*** Opening of Page extract ***
The Victoria Cheese and Meat Festival has switched to a take-home model this year, due to new provincial health protocols regarding food sampling. But event producer Dave Bain has come to embrace the back-to-the-drawing board approach, and is calling the festival’s survival a win for everyone involved.

The annual event, originally set for May 9 at the Parkside Hotel & Spa, was in danger of being postponed entirely. But with support from his partner, Whole Foods Market, the executive director of Surge Business Productions arrived at an inventive solution. Patrons will now receive take-home box featuring products from 19 vendors, including meat, crackers, cheese, and pate.

“The take-home package is worth well more than the ticket,” Bain said. “We gave everybody that had a ticket the opportunity to transfer theirs to our 2021 festival, or opt-in with this take-home package. Eighty per cent of our ticketholders took us up on the latter option.”

Bain, who saw his other event, the Victoria International Wine Festival, undergo a similar transformation this month, was expecting 1,500 people at the Victoria Cheese and Meat Festival. His interaction with guests will be limited to a matter a seconds during their respective pick-up times on Saturday and Sunday at the Uptown location of Whole Foods Market, but he’ll take it. That he could offer guests something in return was a bonus during the pandemic.

“People have given us a ton of supportive messages,” Bain said. “That keeps us going.”

The beer and wine offerings that would normally have been consumed on-site are being presented to guests via a passport program at participating establishments, which Bain hopes will bolster the beleaguered industry at the heart of his event. “The hardest hit businesses outside of the event industry are small, mom-and-pop shops,” Bain said.

“Our hope is that our ticketholders see the value in supporting these people. We are doing this to ensure that companies who participate get the exposure and the consumers have something fun to look forward to in this time of uncertainty.”

Tickets for the Victoria Cheese and Meat Festival are available for purchase for $89.99 from eventbrite.ca.
*** Close of Page extract ***
*** Opening of Extracted data ***
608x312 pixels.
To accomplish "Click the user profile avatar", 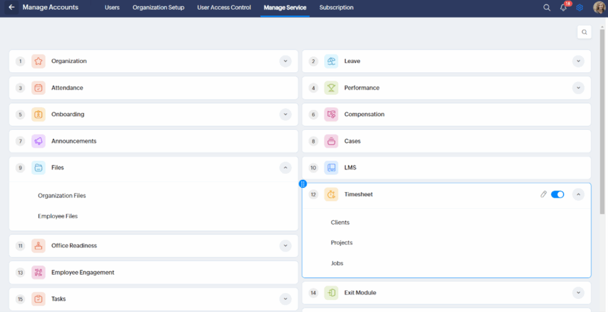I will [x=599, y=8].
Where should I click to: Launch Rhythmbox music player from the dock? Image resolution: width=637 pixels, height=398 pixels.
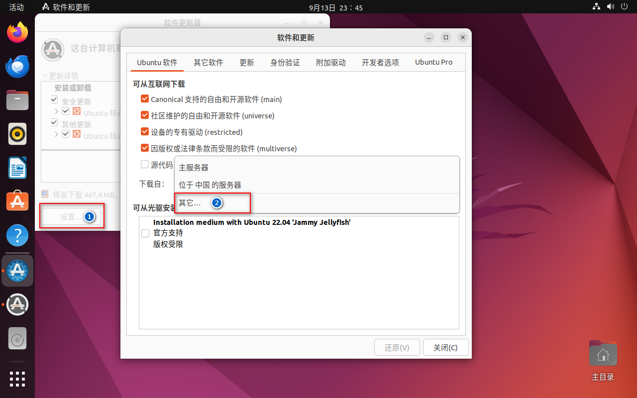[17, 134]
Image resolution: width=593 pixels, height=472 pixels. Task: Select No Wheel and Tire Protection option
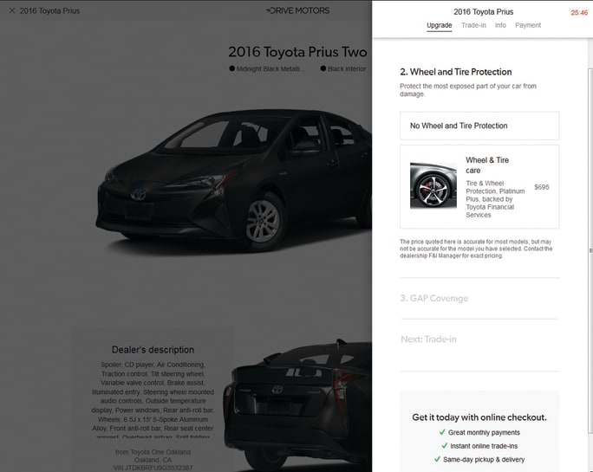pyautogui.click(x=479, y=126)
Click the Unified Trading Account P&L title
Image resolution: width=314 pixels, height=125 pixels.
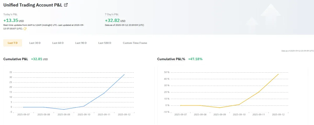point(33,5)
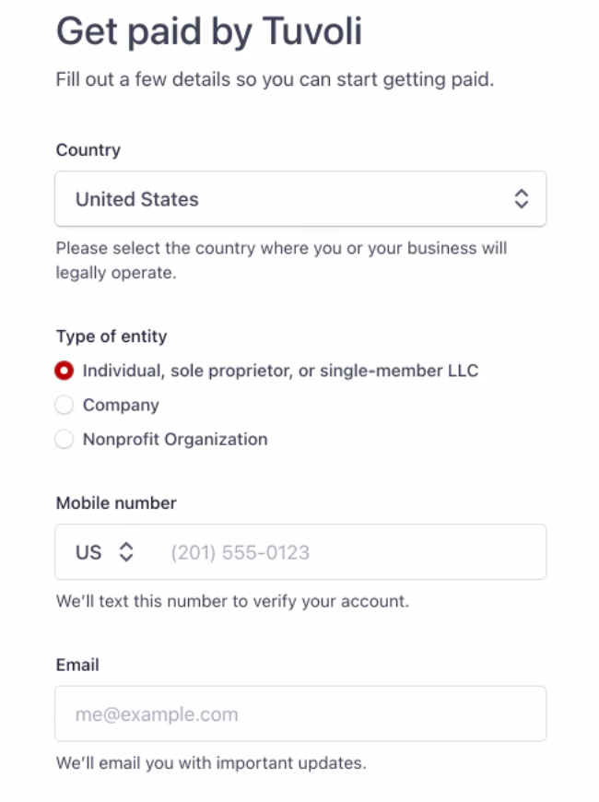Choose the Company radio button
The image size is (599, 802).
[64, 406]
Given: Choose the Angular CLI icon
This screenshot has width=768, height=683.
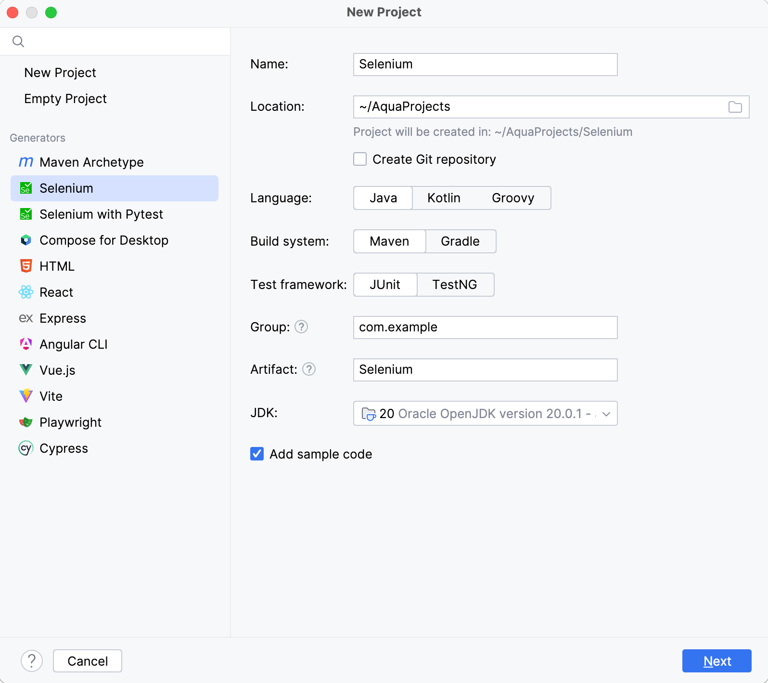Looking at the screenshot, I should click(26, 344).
*** Close of Extracted data ***
• _Task set_
1/ Transcribe the part of the cheese and meat festival article from "The beer and" up to and including "for $89.99 from eventbrite.ca.".
2/ Using the cheese and meat festival article, decide whether each statement agrees with it, answering yes or no and quoting the words that settle it: (a) The event was first scheduled for May 9 at the Parkside Hotel & Spa. (b) Half of the ticketholders chose to move their tickets to the 2021 festival. (c) The take-home box includes products from 19 vendors.

• _Problem solutions_
1/
The beer and wine offerings that would normally have been consumed on-site are being presented to guests via a passport program at participating establishments, which Bain hopes will bolster the beleaguered industry at the heart of his event. “The hardest hit businesses outside of the event industry are small, mom-and-pop shops,” Bain said.

“Our hope is that our ticketholders see the value in supporting these people. We are doing this to ensure that companies who participate get the exposure and the consumers have something fun to look forward to in this time of uncertainty.”

Tickets for the Victoria Cheese and Meat Festival are available for purchase for $89.99 from eventbrite.ca.

2/
(a) Yes: "originally set for May 9 at the Parkside Hotel & Spa"
(b) No: "Eighty per cent of our ticketholders took us up on the latter option."
(c) Yes: "take-home box featuring products from 19 vendors"